» DATA:
- - -

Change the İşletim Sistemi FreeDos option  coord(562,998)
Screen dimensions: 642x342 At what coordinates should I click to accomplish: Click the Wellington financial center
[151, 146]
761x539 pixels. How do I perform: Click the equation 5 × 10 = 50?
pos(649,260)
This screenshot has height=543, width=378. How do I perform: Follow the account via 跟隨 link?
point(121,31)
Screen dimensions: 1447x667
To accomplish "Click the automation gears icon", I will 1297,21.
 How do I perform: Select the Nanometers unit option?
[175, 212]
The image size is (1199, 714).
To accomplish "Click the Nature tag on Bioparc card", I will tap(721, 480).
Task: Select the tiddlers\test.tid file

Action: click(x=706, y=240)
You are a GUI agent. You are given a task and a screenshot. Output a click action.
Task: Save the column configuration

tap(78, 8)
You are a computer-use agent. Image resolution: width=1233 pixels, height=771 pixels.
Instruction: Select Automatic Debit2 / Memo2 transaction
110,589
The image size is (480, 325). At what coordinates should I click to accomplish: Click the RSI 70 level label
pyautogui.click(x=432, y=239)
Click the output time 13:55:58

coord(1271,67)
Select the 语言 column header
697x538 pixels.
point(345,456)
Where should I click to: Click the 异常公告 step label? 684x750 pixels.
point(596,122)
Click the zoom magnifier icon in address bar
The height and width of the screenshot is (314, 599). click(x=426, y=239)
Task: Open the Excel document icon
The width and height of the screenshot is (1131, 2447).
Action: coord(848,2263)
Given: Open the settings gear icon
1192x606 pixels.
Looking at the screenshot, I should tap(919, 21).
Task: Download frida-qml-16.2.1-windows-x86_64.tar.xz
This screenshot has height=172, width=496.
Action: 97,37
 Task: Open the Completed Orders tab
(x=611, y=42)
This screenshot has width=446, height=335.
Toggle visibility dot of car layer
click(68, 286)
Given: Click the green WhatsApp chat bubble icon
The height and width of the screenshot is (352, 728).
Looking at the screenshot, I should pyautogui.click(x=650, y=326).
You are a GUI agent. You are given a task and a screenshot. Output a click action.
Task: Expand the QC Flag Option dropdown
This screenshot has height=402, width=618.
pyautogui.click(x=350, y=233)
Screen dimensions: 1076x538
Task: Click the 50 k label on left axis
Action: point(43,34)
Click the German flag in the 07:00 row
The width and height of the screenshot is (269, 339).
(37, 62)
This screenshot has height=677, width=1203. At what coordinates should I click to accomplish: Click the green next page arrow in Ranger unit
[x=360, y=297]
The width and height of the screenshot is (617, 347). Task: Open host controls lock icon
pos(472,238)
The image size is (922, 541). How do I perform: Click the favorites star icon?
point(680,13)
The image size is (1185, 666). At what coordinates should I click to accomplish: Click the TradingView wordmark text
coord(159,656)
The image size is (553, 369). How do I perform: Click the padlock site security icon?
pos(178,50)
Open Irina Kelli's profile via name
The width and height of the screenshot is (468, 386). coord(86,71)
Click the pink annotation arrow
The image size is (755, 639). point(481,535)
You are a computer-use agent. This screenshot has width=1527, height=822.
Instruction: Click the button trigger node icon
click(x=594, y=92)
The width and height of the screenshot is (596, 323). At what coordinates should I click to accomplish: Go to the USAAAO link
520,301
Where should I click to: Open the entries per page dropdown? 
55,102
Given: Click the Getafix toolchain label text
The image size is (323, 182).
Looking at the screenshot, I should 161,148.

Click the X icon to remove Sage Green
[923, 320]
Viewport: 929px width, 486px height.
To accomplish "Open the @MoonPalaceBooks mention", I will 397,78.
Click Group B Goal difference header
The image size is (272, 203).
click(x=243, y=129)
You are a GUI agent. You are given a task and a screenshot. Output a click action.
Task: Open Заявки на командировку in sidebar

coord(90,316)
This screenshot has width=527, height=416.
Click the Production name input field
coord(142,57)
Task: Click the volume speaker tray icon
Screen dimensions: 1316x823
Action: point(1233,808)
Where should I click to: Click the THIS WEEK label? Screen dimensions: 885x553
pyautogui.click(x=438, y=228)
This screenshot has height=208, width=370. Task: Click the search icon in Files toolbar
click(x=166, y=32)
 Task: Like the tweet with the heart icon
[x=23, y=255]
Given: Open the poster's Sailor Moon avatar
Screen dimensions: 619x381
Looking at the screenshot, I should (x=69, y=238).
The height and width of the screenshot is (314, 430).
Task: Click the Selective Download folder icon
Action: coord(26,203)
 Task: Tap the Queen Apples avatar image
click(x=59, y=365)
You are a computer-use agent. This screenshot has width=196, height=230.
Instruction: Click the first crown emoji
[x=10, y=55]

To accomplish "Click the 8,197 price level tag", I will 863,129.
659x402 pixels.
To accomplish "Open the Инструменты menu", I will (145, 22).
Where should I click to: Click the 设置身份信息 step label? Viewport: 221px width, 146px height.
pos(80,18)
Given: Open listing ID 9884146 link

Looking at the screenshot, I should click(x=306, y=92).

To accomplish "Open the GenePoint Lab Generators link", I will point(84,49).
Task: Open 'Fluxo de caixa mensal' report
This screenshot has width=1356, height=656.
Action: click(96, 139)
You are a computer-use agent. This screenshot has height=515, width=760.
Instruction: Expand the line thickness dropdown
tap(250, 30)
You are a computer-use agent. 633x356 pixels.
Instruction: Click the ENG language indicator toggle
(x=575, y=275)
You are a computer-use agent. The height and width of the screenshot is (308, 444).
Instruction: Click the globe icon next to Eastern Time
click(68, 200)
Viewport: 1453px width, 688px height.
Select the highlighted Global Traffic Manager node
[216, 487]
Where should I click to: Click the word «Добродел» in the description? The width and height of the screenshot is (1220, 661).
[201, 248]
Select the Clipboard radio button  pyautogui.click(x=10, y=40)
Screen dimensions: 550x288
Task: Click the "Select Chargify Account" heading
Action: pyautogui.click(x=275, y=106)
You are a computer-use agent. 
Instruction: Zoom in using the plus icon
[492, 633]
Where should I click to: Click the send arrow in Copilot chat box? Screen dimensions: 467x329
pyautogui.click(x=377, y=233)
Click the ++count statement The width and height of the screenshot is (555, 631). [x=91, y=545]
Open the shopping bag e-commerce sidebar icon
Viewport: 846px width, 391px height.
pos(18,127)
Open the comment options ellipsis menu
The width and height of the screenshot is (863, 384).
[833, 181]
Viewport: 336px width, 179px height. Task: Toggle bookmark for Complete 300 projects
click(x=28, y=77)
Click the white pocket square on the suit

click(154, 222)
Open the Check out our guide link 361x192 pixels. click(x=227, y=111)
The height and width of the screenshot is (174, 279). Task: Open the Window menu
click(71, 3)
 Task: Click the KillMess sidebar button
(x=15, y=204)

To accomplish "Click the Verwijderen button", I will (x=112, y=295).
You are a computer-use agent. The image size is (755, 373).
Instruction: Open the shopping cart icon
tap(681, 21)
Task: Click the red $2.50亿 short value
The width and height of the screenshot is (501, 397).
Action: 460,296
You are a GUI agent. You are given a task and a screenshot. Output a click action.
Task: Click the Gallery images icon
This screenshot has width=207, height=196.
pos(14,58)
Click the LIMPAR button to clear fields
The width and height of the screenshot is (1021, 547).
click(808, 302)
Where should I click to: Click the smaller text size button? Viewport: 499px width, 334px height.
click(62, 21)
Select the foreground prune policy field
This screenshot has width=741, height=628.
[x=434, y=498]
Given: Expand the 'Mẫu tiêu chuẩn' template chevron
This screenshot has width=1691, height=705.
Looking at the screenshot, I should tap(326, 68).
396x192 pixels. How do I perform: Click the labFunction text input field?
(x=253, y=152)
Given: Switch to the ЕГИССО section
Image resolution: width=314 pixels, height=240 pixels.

- - -

» EXERCISE INSTRUCTIONS:
Each line of the data is to be retyped exactly as shown.

» RESPONSE TO THIS TASK:
Change the İşletim Sistemi FreeDos option  coord(562,998)
Screen dimensions: 642x342 At what coordinates should I click to accomplish: Click the Wellington financial center
[151, 146]
761x539 pixels. How do I perform: Click the equation 5 × 10 = 50?
pos(649,260)
This screenshot has height=543, width=378. How do I perform: Follow the account via 跟隨 link?
point(121,31)
Screen dimensions: 1447x667
To accomplish "Click the automation gears icon", I will 1297,21.
 How do I perform: Select the Nanometers unit option?
[175, 212]
The image size is (1199, 714).
To accomplish "Click the Nature tag on Bioparc card", I will tap(721, 480).
Task: Select the tiddlers\test.tid file

Action: click(x=706, y=240)
You are a GUI agent. You are given a task and a screenshot. Output a click action.
Task: Save the column configuration

tap(78, 8)
You are a computer-use agent. Image resolution: width=1233 pixels, height=771 pixels.
Instruction: Select Automatic Debit2 / Memo2 transaction
110,589
The image size is (480, 325). At what coordinates should I click to accomplish: Click the RSI 70 level label
pyautogui.click(x=432, y=239)
Click the output time 13:55:58

coord(1271,67)
Select the 语言 column header
697x538 pixels.
point(345,456)
Where should I click to: Click the 异常公告 step label? 684x750 pixels.
point(596,122)
Click the zoom magnifier icon in address bar
The height and width of the screenshot is (314, 599). click(x=426, y=239)
Task: Open the Excel document icon
The width and height of the screenshot is (1131, 2447).
Action: coord(848,2263)
Given: Open the settings gear icon
1192x606 pixels.
Looking at the screenshot, I should tap(919, 21).
Task: Download frida-qml-16.2.1-windows-x86_64.tar.xz
This screenshot has height=172, width=496.
Action: 97,37
 Task: Open the Completed Orders tab
(x=611, y=42)
This screenshot has width=446, height=335.
Toggle visibility dot of car layer
click(68, 286)
Given: Click the green WhatsApp chat bubble icon
The height and width of the screenshot is (352, 728).
Looking at the screenshot, I should pyautogui.click(x=650, y=326).
You are a GUI agent. You are given a task and a screenshot. Output a click action.
Task: Expand the QC Flag Option dropdown
This screenshot has height=402, width=618.
pyautogui.click(x=350, y=233)
Screen dimensions: 1076x538
Task: Click the 50 k label on left axis
Action: point(43,34)
Click the German flag in the 07:00 row
The width and height of the screenshot is (269, 339).
(37, 62)
This screenshot has height=677, width=1203. At what coordinates should I click to accomplish: Click the green next page arrow in Ranger unit
[x=360, y=297]
The width and height of the screenshot is (617, 347). Task: Open host controls lock icon
pos(472,238)
The image size is (922, 541). How do I perform: Click the favorites star icon?
point(680,13)
The image size is (1185, 666). At what coordinates should I click to accomplish: Click the TradingView wordmark text
coord(159,656)
The image size is (553, 369). How do I perform: Click the padlock site security icon?
pos(178,50)
Open Irina Kelli's profile via name
The width and height of the screenshot is (468, 386). coord(86,71)
Click the pink annotation arrow
The image size is (755, 639). point(481,535)
You are a computer-use agent. This screenshot has width=1527, height=822.
Instruction: Click the button trigger node icon
click(x=594, y=92)
The width and height of the screenshot is (596, 323). At what coordinates should I click to accomplish: Go to the USAAAO link
520,301
Where should I click to: Open the entries per page dropdown? 
55,102
Given: Click the Getafix toolchain label text
The image size is (323, 182).
Looking at the screenshot, I should 161,148.

Click the X icon to remove Sage Green
[923, 320]
Viewport: 929px width, 486px height.
To accomplish "Open the @MoonPalaceBooks mention", I will 397,78.
Click Group B Goal difference header
The image size is (272, 203).
click(x=243, y=129)
You are a GUI agent. You are given a task and a screenshot. Output a click action.
Task: Open Заявки на командировку in sidebar

coord(90,316)
This screenshot has width=527, height=416.
Click the Production name input field
coord(142,57)
Task: Click the volume speaker tray icon
Screen dimensions: 1316x823
Action: point(1233,808)
Where should I click to: Click the THIS WEEK label? Screen dimensions: 885x553
pyautogui.click(x=438, y=228)
This screenshot has height=208, width=370. Task: Click the search icon in Files toolbar
click(x=166, y=32)
 Task: Like the tweet with the heart icon
[x=23, y=255]
Given: Open the poster's Sailor Moon avatar
Screen dimensions: 619x381
Looking at the screenshot, I should (x=69, y=238).
The height and width of the screenshot is (314, 430).
Task: Click the Selective Download folder icon
Action: coord(26,203)
 Task: Tap the Queen Apples avatar image
click(x=59, y=365)
You are a computer-use agent. This screenshot has width=196, height=230.
Instruction: Click the first crown emoji
[x=10, y=55]

To accomplish "Click the 8,197 price level tag", I will 863,129.
659x402 pixels.
To accomplish "Open the Инструменты menu", I will (145, 22).
Where should I click to: Click the 设置身份信息 step label? Viewport: 221px width, 146px height.
pos(80,18)
Given: Open listing ID 9884146 link

Looking at the screenshot, I should click(x=306, y=92).

To accomplish "Open the GenePoint Lab Generators link", I will point(84,49).
Task: Open 'Fluxo de caixa mensal' report
This screenshot has width=1356, height=656.
Action: click(96, 139)
You are a computer-use agent. This screenshot has height=515, width=760.
Instruction: Expand the line thickness dropdown
tap(250, 30)
You are a computer-use agent. 633x356 pixels.
Instruction: Click the ENG language indicator toggle
(x=575, y=275)
You are a computer-use agent. The height and width of the screenshot is (308, 444).
Instruction: Click the globe icon next to Eastern Time
click(68, 200)
Viewport: 1453px width, 688px height.
Select the highlighted Global Traffic Manager node
[216, 487]
Where should I click to: Click the word «Добродел» in the description? The width and height of the screenshot is (1220, 661).
[201, 248]
Select the Clipboard radio button  pyautogui.click(x=10, y=40)
Screen dimensions: 550x288
Task: Click the "Select Chargify Account" heading
Action: pyautogui.click(x=275, y=106)
You are a computer-use agent. 
Instruction: Zoom in using the plus icon
[492, 633]
Where should I click to: Click the send arrow in Copilot chat box? Screen dimensions: 467x329
pyautogui.click(x=377, y=233)
Click the ++count statement The width and height of the screenshot is (555, 631). [x=91, y=545]
Open the shopping bag e-commerce sidebar icon
Viewport: 846px width, 391px height.
pos(18,127)
Open the comment options ellipsis menu
The width and height of the screenshot is (863, 384).
[833, 181]
Viewport: 336px width, 179px height. Task: Toggle bookmark for Complete 300 projects
click(x=28, y=77)
Click the white pocket square on the suit

click(154, 222)
Open the Check out our guide link 361x192 pixels. click(x=227, y=111)
The height and width of the screenshot is (174, 279). Task: Open the Window menu
click(71, 3)
 Task: Click the KillMess sidebar button
(x=15, y=204)

To accomplish "Click the Verwijderen button", I will (x=112, y=295).
You are a computer-use agent. The image size is (755, 373).
Instruction: Open the shopping cart icon
tap(681, 21)
Task: Click the red $2.50亿 short value
The width and height of the screenshot is (501, 397).
Action: 460,296
You are a GUI agent. You are given a task and a screenshot. Output a click action.
Task: Click the Gallery images icon
This screenshot has width=207, height=196.
pos(14,58)
Click the LIMPAR button to clear fields
The width and height of the screenshot is (1021, 547).
click(808, 302)
Where should I click to: Click the smaller text size button? Viewport: 499px width, 334px height.
click(62, 21)
Select the foreground prune policy field
This screenshot has width=741, height=628.
[x=434, y=498]
Given: Expand the 'Mẫu tiêu chuẩn' template chevron
This screenshot has width=1691, height=705.
Looking at the screenshot, I should tap(326, 68).
396x192 pixels. How do I perform: Click the labFunction text input field?
(x=253, y=152)
Given: Switch to the ЕГИССО section
Image resolution: width=314 pixels, height=240 pixels.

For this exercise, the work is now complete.